Même si l'institution scolaire doit prendre toutes ses responsabilités dans la lutte contre l'absentéisme, le rôle des parents est essentiel. La proposition de loi de Mme la sénatrice Cartron ne se contente pas d'abroger les dispositifs prévus par les lois de 2006 et de 2010 : elle crée parallèlement une nouvelle procédure d'accompagnement des parents en cas d'absentéisme scolaire. Si le manque d'assiduité persiste de manière importante, le directeur de l'établissement d'enseignement pourra réunir la communauté éducative, afin de proposer aux parents une aide adaptée et contractualisée. Ce nouveau dispositif permettra de suivre précisément l'évolution de la situation de l'élève. Les solutions proposées seront choisies en adéquation avec le problème rencontré, qu'il soit d'ordre pédagogique, qu'il relève de l'orientation ou qu'il soit de nature sociale et familiale. Les dispositifs d'aide à la parentalité proposés par les collectivités locales pourront également être mobilisés.

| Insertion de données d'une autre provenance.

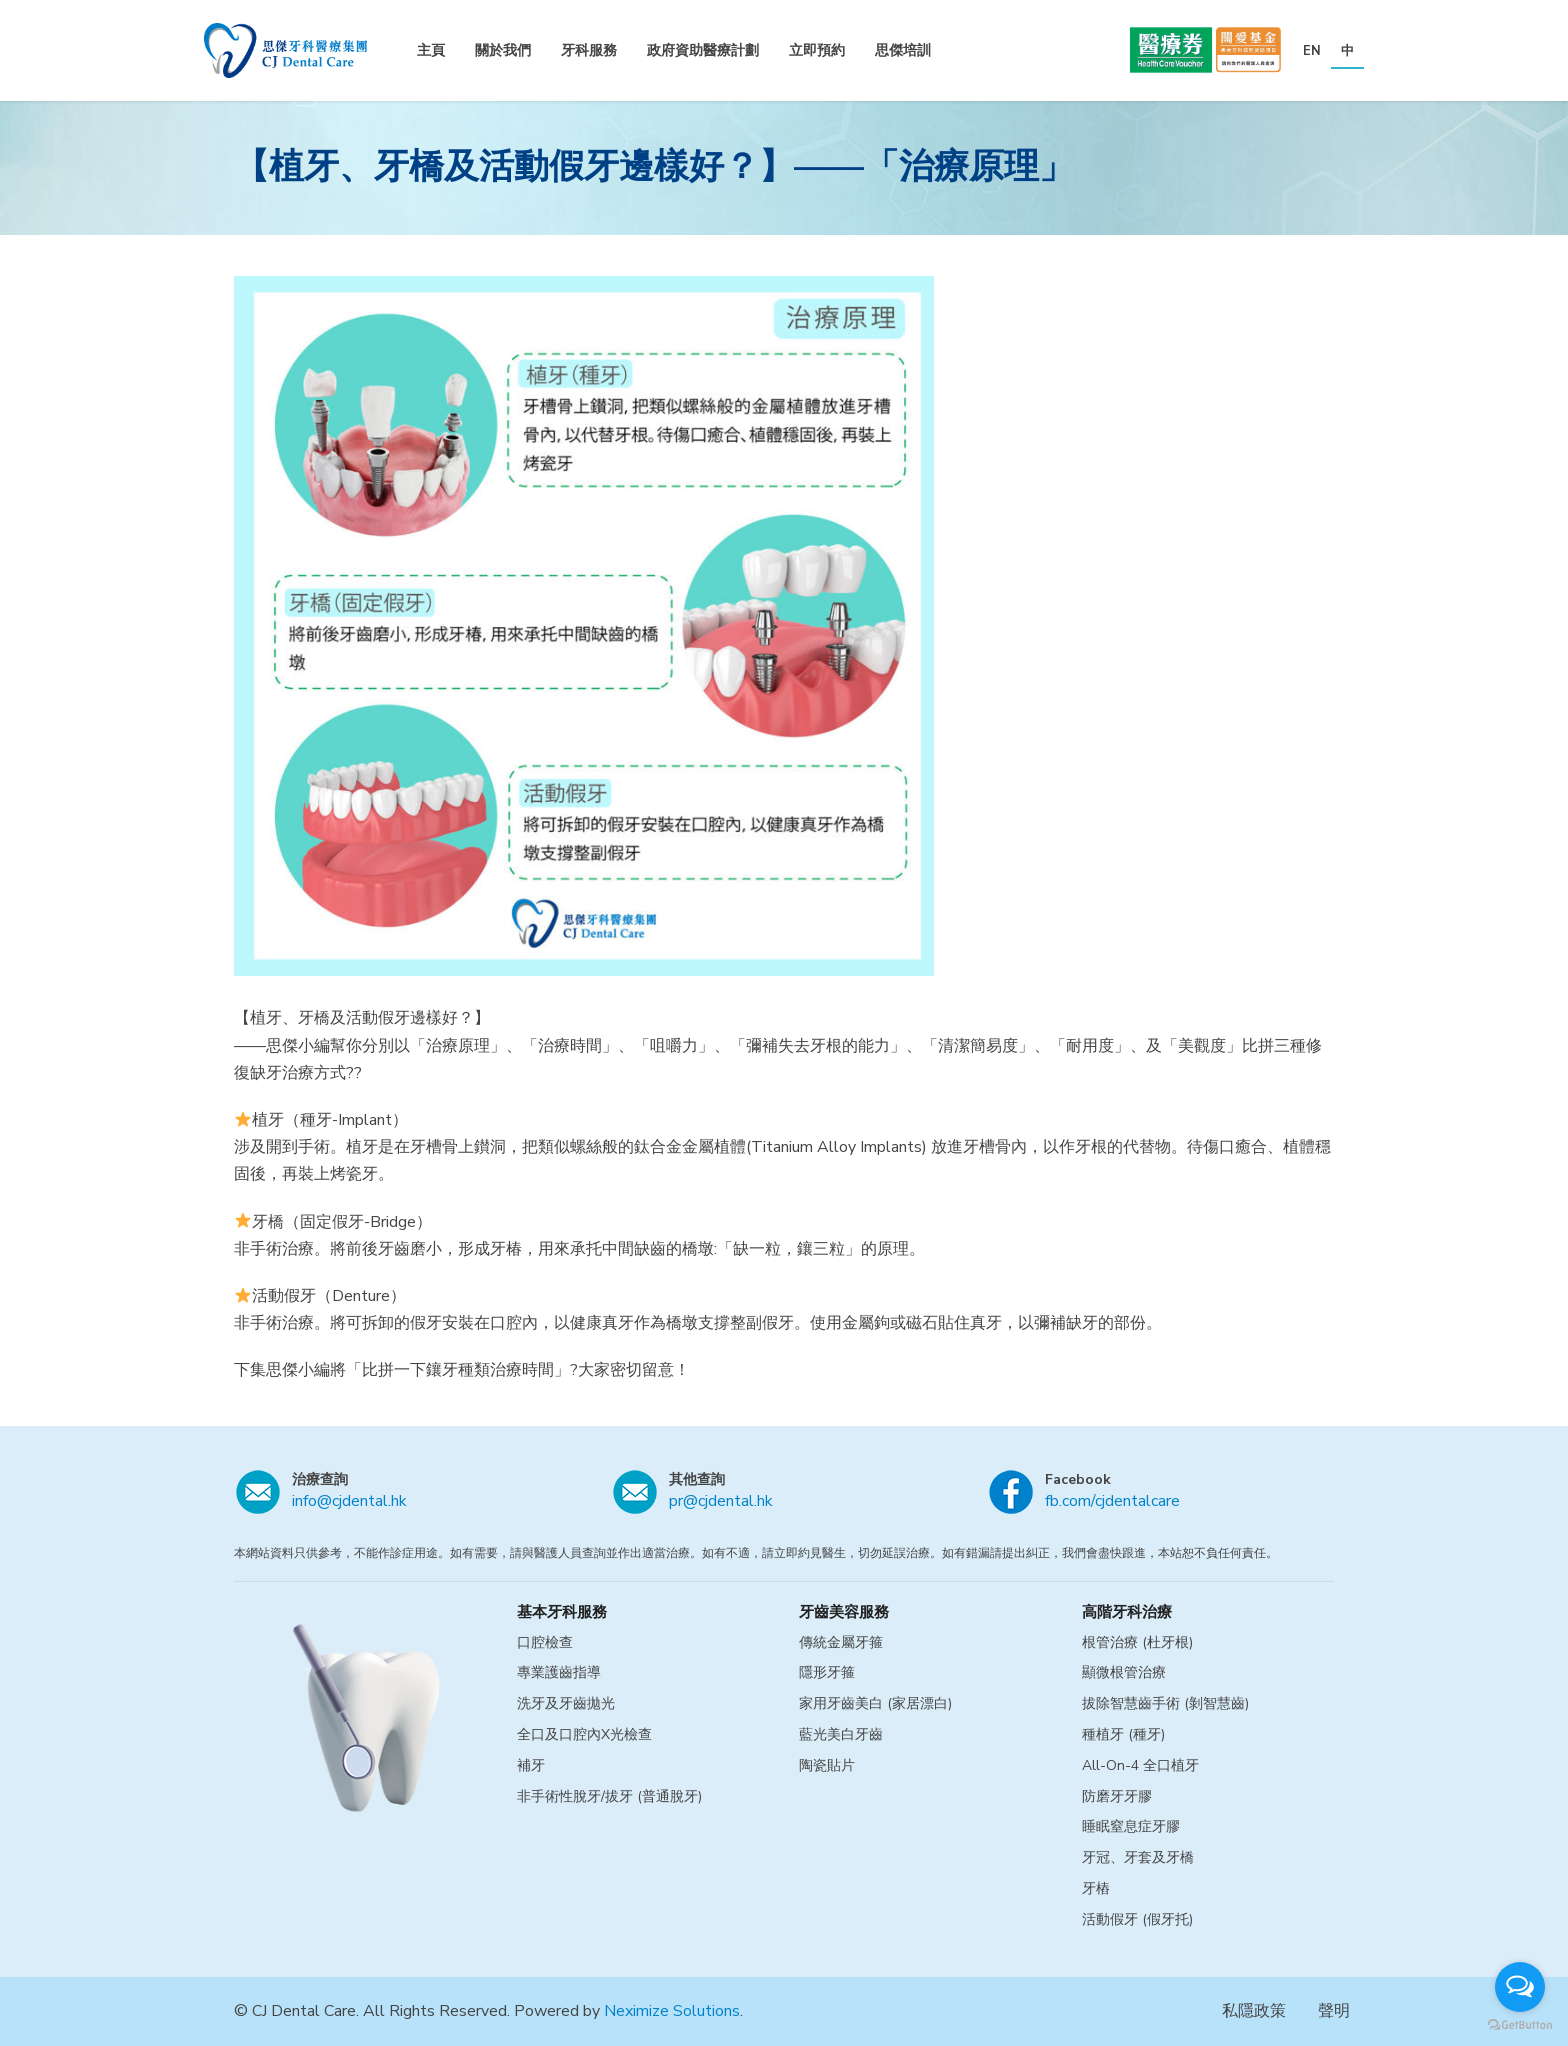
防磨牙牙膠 (1117, 1796)
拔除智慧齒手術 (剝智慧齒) (1165, 1703)
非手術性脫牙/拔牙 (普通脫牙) (609, 1796)
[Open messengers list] (1520, 1987)
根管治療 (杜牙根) (1137, 1642)
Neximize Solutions (672, 2011)
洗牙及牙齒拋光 (566, 1703)
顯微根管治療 (1124, 1672)
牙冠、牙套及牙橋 (1138, 1857)
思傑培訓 (903, 50)
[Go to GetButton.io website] (1520, 2025)
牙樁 (1096, 1888)
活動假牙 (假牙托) (1137, 1919)
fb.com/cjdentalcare (1112, 1501)
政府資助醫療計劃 (703, 50)
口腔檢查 (545, 1642)
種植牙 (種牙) (1123, 1734)
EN (1312, 51)
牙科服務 (589, 50)
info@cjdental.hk (349, 1501)
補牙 (531, 1765)
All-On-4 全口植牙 (1140, 1765)
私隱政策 (1254, 2011)
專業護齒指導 (559, 1672)
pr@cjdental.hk (721, 1501)
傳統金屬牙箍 (841, 1642)
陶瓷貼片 (827, 1765)
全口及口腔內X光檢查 (584, 1734)
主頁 (431, 50)
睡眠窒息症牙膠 (1131, 1826)
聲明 (1334, 2011)
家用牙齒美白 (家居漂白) (875, 1703)
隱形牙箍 (827, 1672)
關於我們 (503, 50)
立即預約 (817, 50)
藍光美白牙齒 (841, 1734)
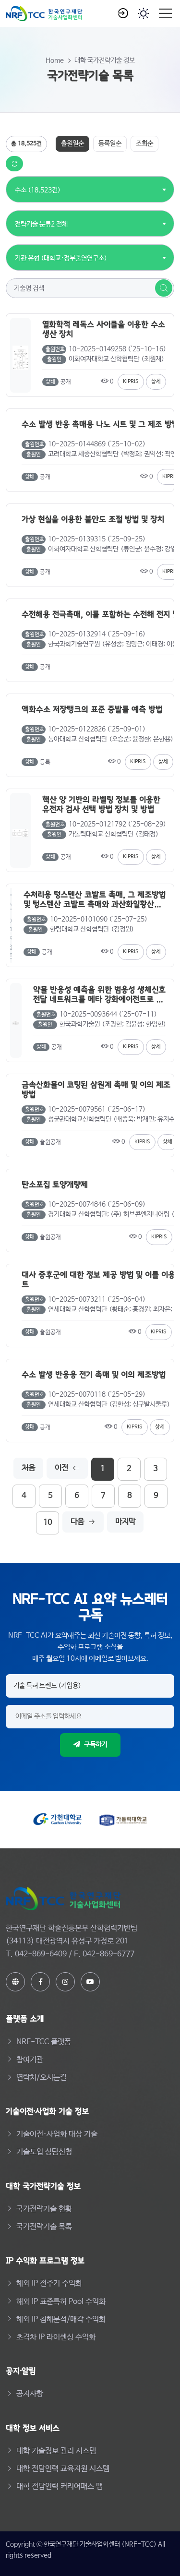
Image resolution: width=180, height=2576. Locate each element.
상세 (156, 381)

À une mesure inefficace, injuste et inadaptée, la majorité préfère donc un projet global, prenant en compte l'intérêt des jeunes et des familles, un projet de refondation de l'école, accompagné de solutions individuelles en phase avec les réalités du terrain, pour garantir à tous les enfants de la République un avenir professionnel et leur permettre d'exercer leur citoyenneté.

Pour toutes ces raisons, je vous invite, chers collègues, à voter l'abrogation de la loi Ciotti. (Applaudissements sur les bancs du groupe SRC.)